Document segment:
######
Highly active analogs of 1α,25-dihydroxyvitamin D 3 that resist metabolism through C-24 oxidation and C-3 epimerization pathways

• Published in: Steroids Vol. 66; no. 3; pp. 463 - 471
• Main Authors: Uskokovic, Milan R., Norman, Anthony W., Manchand, Percy S., Studzinski, George P., Campbell, Moray J., Koeffler, H.Phillip, Takeuchi, Atsuko, Siu-Caldera, Mei-Ling, Rao, D.Sunita, Reddy, G.Satyanarayana
• Format: Journal Article
• Language: English
• Published: Elsevier Inc 01.03.2001
• Subjects: 1α,25(OH) 2D 3; Analogs; C-24 oxidation pathway; C-3 Epimerization pathway; Metabolism; Metabolites; Analogs; 1α,25(OH) 2D 3; C-3 Epimerization pathway; Metabolites; Metabolism; C-24 oxidation pathway
• ISSN: 0039-128X; 1878-5867
• DOI: 10.1016/S0039-128X(00)00226-9

The secosteroid hormone 1α,25-dihydroxyvitamin D 3 [1α,25(OH) 2D 3] is metabolized in its target tissues through modifications of both the side chain and the A-ring. The C-24 oxidation pathway, the main side chain modification pathway is initiated by hydroxylation at C-24 of the side chain and leads to the formation of the end product, calcitroic acid. The C-23 and C-26 oxidation pathways, the minor side chain modification pathways are initiated by hydroxylations at C-23 and C-26 of the side chain and lead to the formation of the end product, calcitriol lactone. The C-3 epimerization pathway, the newly discovered A-ring modification pathway is initiated by epimerization of the hydroxyl group at C-3 of the A-ring to form 1α,25(OH) 2-3-epi-D 3. A rational design for the synthesis of potent analogs of 1α,25(OH) 2D 3 is developed based on the knowledge of the various metabolic pathways of 1α,25(OH) 2D 3. Structural modifications around the C-20 position, such as C-20 epimerization or introduction of the 16-double bond affect the configuration of the side chain. This results in the arrest of the C-24 hydroxylation initiated cascade of side chain modifications at the C-24 oxo stage, thus producing the stable C-24 oxo metabolites which are as active as their parent analogs. To prevent C-23 and C-24 hydroxylations, cis or trans double bonds, or a triple bond are incorporated in between C-23 and C-24. To prevent C-26 hydroxylation, the hydrogens on these carbons are replaced with fluorines. Furthermore, testing the metabolic fate of the various analogs with modifications of the A-ring, it was found that the rate of C-3 epimerization of 5,6-trans or 19-nor analogs is decreased to a significant extent. Assembly of all these protective structural modifications in single molecules has then produced the most active vitamin D 3 analogs 1α,25(OH) 2-16,23-E-diene-26,27-hexafluoro-19-nor-D 3 (Ro 25–9022), 1α,25(OH) 2-16,23-Z-diene-26,27-hexafluoro-19-nor-D 3 (Ro 26–2198), and 1α,25(OH) 2-16-ene-23-yne-26,27-hexafluoro-19-nor-D 3 (Ro 25–6760), as indicated by their antiproliferative activities.
######
Record set:
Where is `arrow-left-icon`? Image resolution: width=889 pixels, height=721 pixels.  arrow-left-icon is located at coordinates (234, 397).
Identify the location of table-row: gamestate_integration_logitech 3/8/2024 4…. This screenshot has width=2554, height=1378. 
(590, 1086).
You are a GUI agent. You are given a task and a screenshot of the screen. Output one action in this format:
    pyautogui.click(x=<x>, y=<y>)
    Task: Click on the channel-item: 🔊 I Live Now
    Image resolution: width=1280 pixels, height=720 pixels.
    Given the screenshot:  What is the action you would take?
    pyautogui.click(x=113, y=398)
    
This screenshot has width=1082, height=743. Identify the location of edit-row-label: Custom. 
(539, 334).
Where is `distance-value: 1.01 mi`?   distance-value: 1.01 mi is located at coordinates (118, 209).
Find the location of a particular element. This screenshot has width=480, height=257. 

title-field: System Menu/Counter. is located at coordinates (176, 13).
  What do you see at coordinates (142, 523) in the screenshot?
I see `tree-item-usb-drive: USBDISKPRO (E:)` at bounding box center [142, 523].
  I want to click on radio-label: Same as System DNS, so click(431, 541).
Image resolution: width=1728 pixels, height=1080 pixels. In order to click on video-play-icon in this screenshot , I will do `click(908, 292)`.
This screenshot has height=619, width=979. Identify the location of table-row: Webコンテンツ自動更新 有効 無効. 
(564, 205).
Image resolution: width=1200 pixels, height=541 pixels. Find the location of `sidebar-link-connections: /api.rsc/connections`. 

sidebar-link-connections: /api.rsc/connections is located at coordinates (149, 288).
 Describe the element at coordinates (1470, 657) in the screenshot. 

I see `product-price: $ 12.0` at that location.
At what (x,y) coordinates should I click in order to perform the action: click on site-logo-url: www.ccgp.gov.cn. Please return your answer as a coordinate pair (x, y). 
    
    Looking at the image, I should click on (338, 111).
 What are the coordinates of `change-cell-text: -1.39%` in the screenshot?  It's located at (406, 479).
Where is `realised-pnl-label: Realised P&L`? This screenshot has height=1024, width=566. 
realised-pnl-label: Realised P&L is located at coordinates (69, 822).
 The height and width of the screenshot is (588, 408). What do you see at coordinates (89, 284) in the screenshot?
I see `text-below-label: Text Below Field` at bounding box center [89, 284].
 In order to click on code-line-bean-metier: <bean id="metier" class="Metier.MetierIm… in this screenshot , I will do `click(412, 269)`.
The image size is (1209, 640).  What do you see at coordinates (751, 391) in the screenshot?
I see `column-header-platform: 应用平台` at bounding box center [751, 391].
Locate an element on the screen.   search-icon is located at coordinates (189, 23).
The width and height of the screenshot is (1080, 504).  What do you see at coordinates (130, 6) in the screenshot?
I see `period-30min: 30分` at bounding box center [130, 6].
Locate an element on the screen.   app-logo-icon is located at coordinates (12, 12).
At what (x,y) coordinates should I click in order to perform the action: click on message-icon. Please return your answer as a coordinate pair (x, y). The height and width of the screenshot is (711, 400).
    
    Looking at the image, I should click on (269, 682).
######
What you should do: In the vitamin D 3 analog abstract above, list every Ro code it gives for the most active analogs.

Exercise solution: Ro 25–9022, Ro 26–2198, Ro 25–6760